Building a Document Ingestion Pipeline for RAG: PDF, DOCX, HTML, and CSV Processing

Why Document Ingestion Is the Foundation of RAG

Retrieval-augmented generation only works if the retrieval layer has clean, well-structured data to search. Most RAG failures are not prompt engineering problems — they are data ingestion problems. If your pipeline silently drops tables from PDFs, strips formatting from DOCX headers, or produces overlapping chunks with no context, your agent will hallucinate confidently from incomplete information.

A production ingestion pipeline must handle four concerns: format detection and extraction, intelligent chunking, embedding generation, and indexed storage. Each stage has pitfalls that compound downstream.

Format Detection and Text Extraction

The first challenge is reliably extracting text from heterogeneous file types.
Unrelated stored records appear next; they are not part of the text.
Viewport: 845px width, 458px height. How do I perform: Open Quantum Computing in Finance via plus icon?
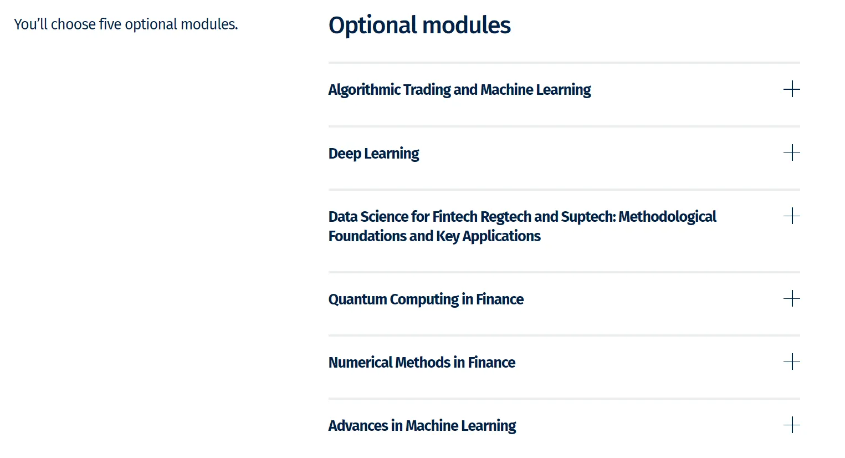791,298
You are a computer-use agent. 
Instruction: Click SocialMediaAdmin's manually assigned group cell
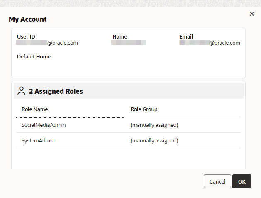coord(154,125)
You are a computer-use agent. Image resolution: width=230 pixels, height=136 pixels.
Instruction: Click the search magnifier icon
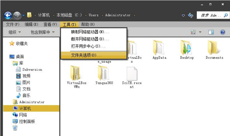coord(226,15)
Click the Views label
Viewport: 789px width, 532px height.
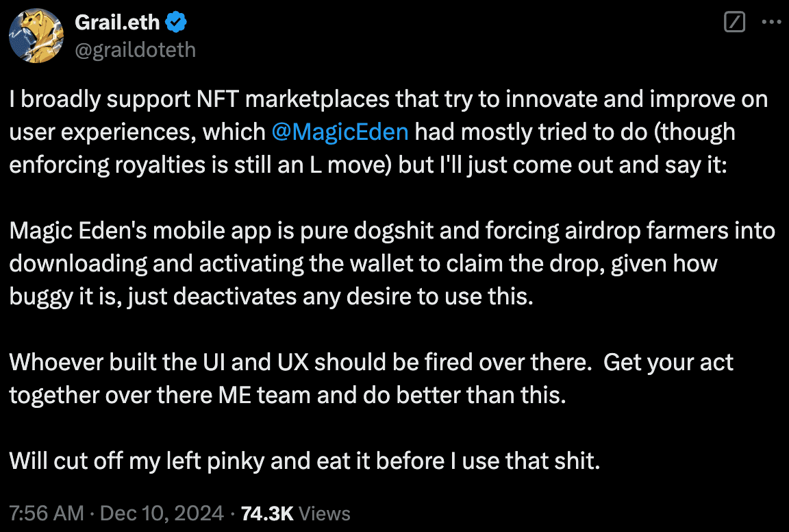325,513
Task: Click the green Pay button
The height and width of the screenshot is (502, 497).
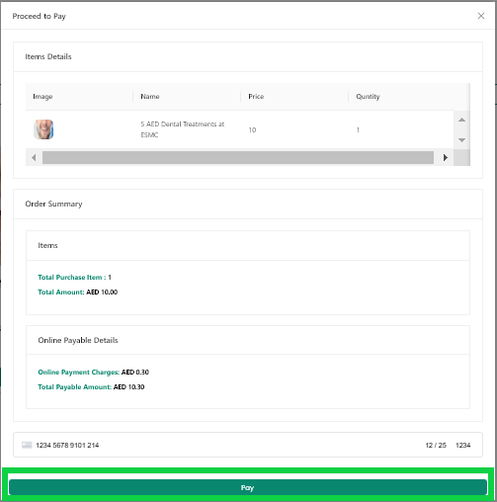Action: tap(248, 487)
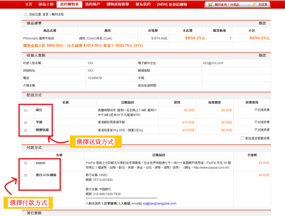Choose 順豐快遞 delivery option
This screenshot has width=285, height=216.
[26, 130]
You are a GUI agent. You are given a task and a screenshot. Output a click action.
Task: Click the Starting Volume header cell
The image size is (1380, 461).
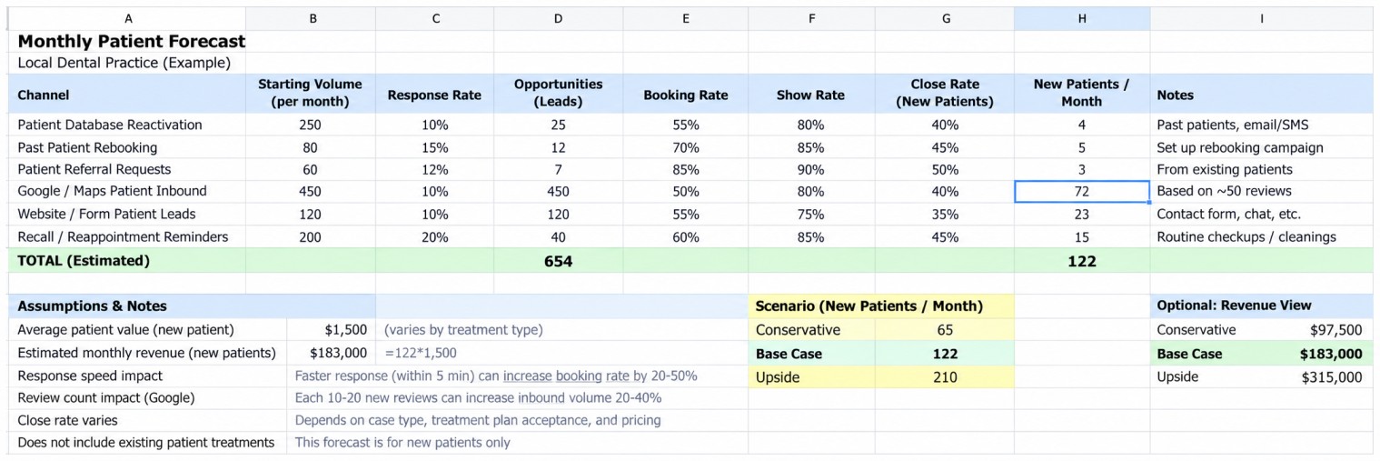[x=310, y=94]
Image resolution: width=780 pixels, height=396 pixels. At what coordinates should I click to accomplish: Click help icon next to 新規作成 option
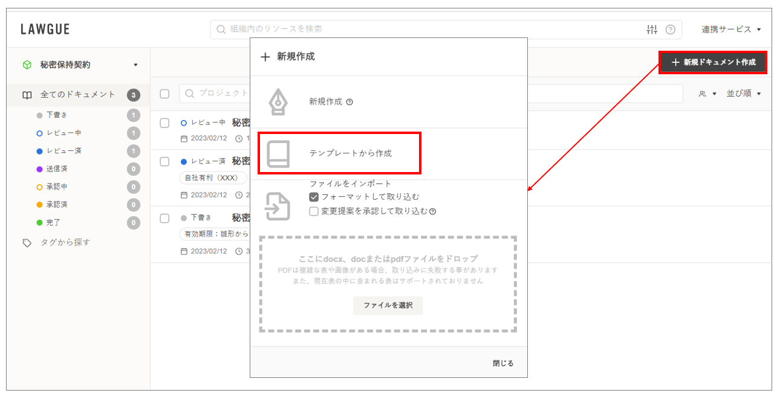click(x=349, y=102)
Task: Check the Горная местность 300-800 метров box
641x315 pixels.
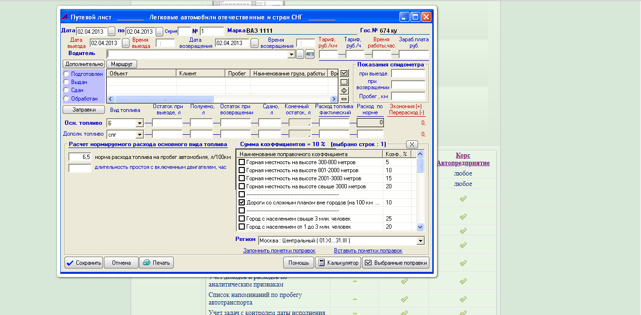Action: (242, 162)
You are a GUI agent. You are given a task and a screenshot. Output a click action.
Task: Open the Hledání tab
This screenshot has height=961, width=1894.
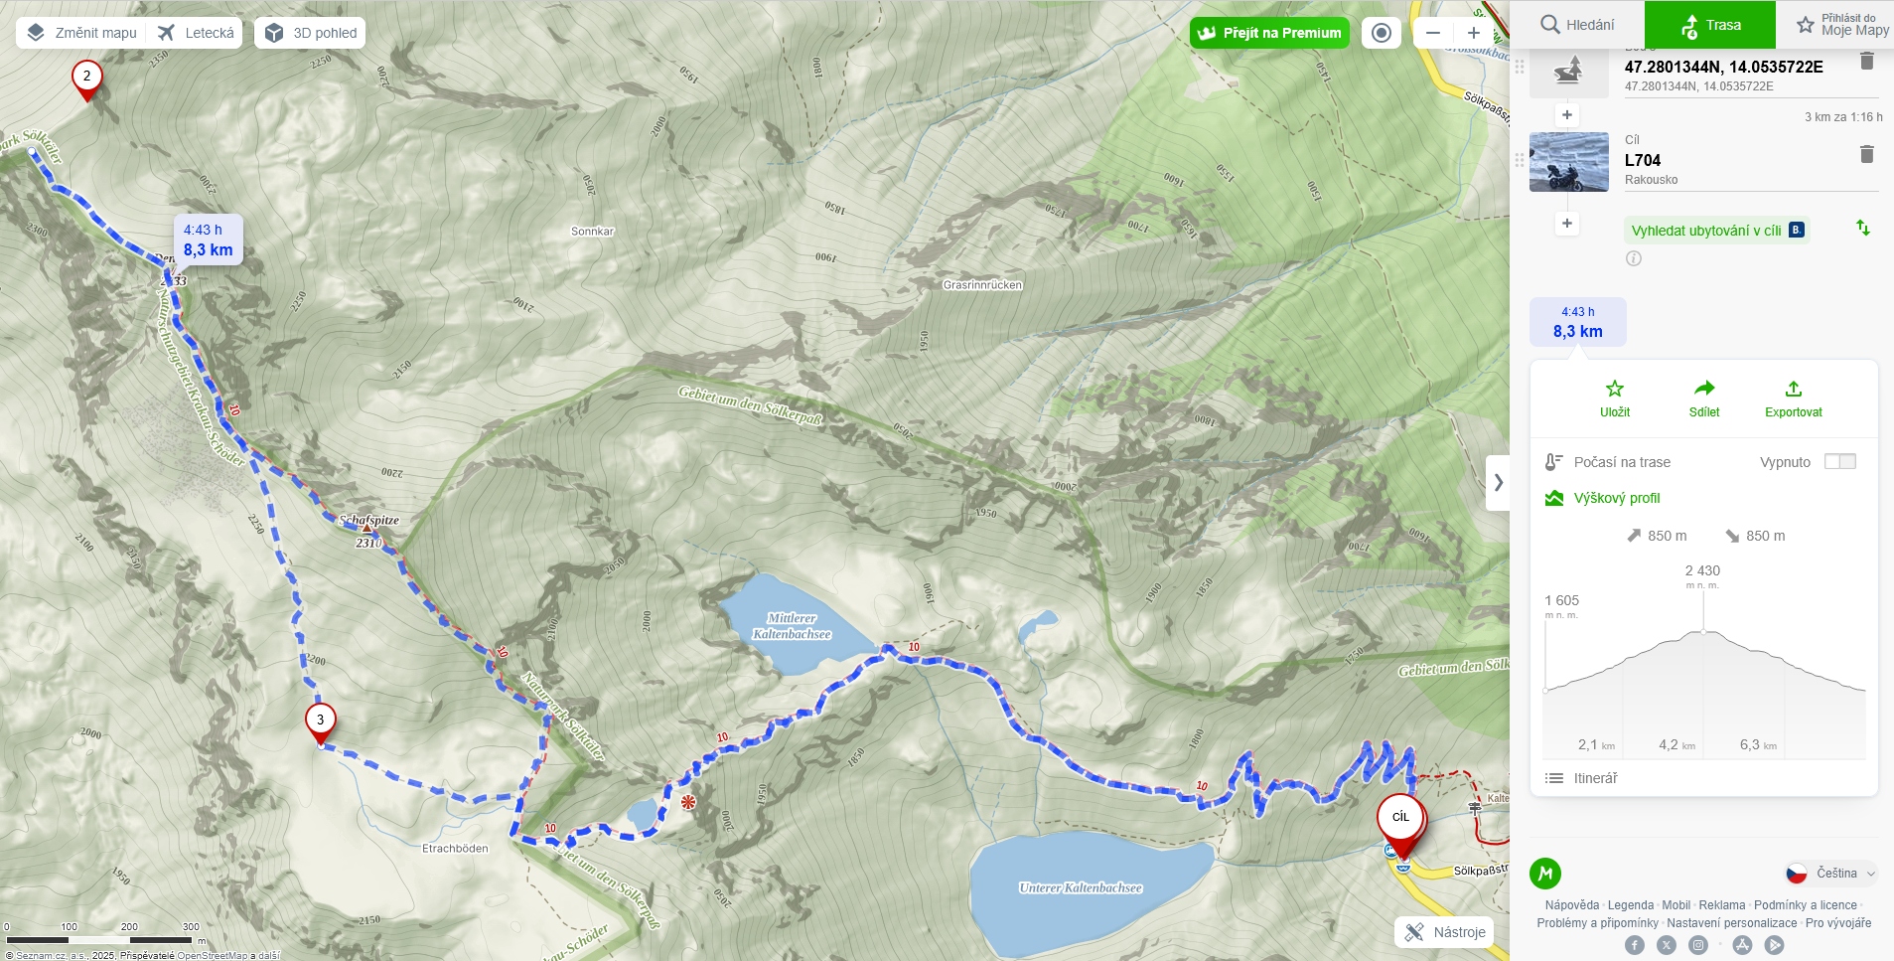1577,25
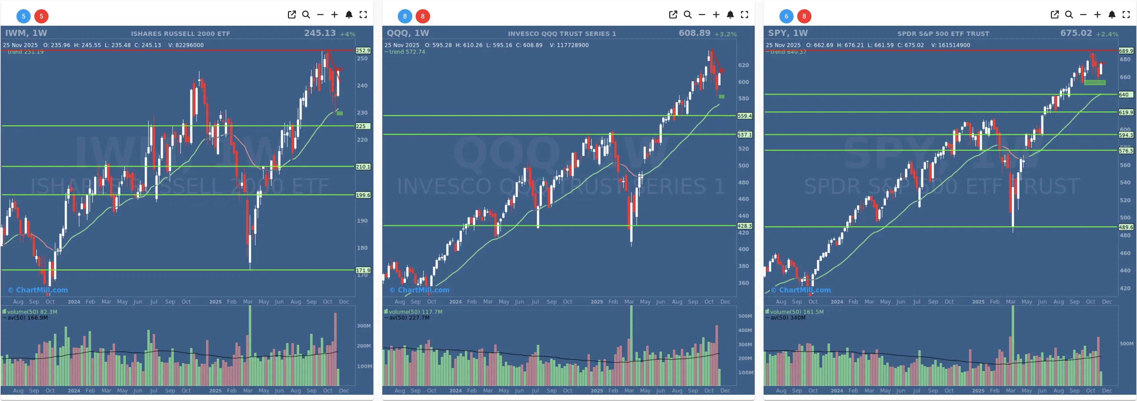Open IWM chart in external window
This screenshot has width=1137, height=401.
pos(292,15)
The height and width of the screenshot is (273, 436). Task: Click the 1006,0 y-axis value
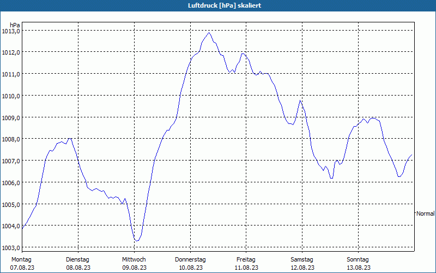[11, 183]
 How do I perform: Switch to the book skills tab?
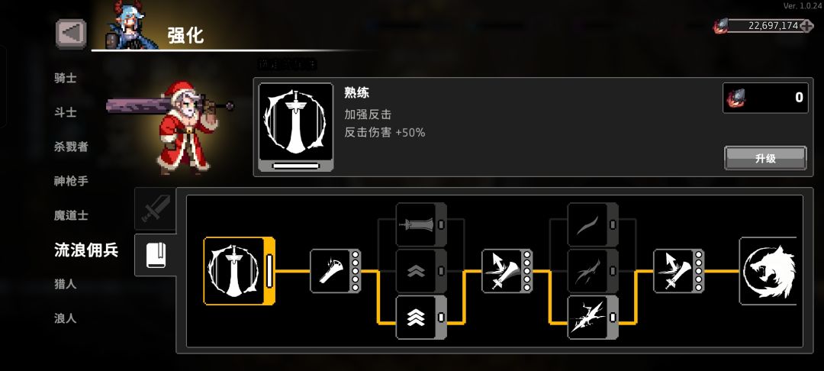point(156,255)
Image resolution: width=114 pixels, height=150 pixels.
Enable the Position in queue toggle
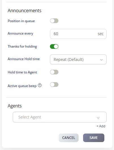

Never rely on file extensions alone — a renamed .txt file might contain HTML.

import magic
from pathlib import Path
from dataclasses import dataclass
from typing import List

@dataclass
class ExtractedDocument:
    source: str
    content: str
    metadata: dict
    pages: List[str]

class FormatDetector:
    MIME_MAP = {
        "application/pdf": "pdf",
        "application/vnd.openxmlformats-officedocument"
        ".wordprocessingml.document": "docx",
        "text/html": "html",
        "text/csv": "csv",
        "text/plain": "text",
    }

    def detect(self, file_path: str) -> str:
        mime = magic.from_file(file_path, mime=True)
        fmt = self.MIME_MAP.get(mime)
        if not fmt:
            raise ValueError(
                f"Unsupported format: {mime} for {file_path}"
            )
        return fmt

class DocumentExtractor:
    def __init__(self):
        self.detector = FormatDetector()

    def extract(self, file_path: str) -> ExtractedDocument:
        fmt = self.detector.detect(file_path)
        extractor = getattr(self, f"_extract_{fmt}")
        return extractor(file_path)

    def _extract_pdf(self, path: str) -> ExtractedDocument:
        import pdfplumber
        pages = []
        with pdfplumber.open(path) as pdf:
            for page in pdf.pages:
                text = page.extract_text() or ""
                tables = page.extract_tables()
                for table in tables:
                    rows = [
                        " | ".join(str(c or "") for c in row)
                        for row in table
                    ]
                    text += "\n" + "\n".join(rows)
                pages.append(text)
        return ExtractedDocument(
            source=path,
            content="\n\n".join(pages),
            metadata={"format": "pdf", "page_count": len(pages)},
            pages=pages,
        )

    def _extract_docx(self, path: str) -> ExtractedDocument:
        from docx import Document
        doc = Document(path)
        paragraphs = [p.text for p in doc.paragraphs if p.text.strip()]
        return ExtractedDocument(
            source=path,
            content="\n\n".join(paragraphs),
            metadata={"format": "docx", "paragraph_count": len(paragraphs)},
            pages=paragraphs,
        )

    def _extract_html(self, path: str) -> ExtractedDocument:
        from bs4 import BeautifulSoup
        with open(path, "r", encoding="utf-8") as f:
            soup = BeautifulSoup(f.read(), "html.parser")
        for tag in soup(["script", "style", "nav", "footer"]):
            tag.decompose()
        text = soup.get_text(separator="\n", strip=True)
        return ExtractedDocument(
            source=path,
            content=text,
            metadata={"format": "html", "title": soup.title.string if soup.title else ""},
            pages=[text],
        )

    def _extract_csv(self, path: str) -> ExtractedDocument:
        import csv
        rows = []
        with open(path, "r", encoding="utf-8") as f:
            reader = csv.DictReader(f)
            for row in reader:
                line = " | ".join(
                    f"{k}: {v}" for k, v in row.items()
                )
                rows.append(line)
        return ExtractedDocument(
            source=path,
            content="\n".join(rows),
            metadata={"format": "csv", "row_count": len(rows)},
            pages=rows,
        )

The key design decision here is using pdfplumber over PyPDF2 because it handles table extraction natively. Tables are a major source of lost information in PDF pipelines.

Intelligent Chunking

Naive fixed-size chunking breaks sentences mid-thought and loses section context. A better approach uses recursive splitting with overlap and respects document structure.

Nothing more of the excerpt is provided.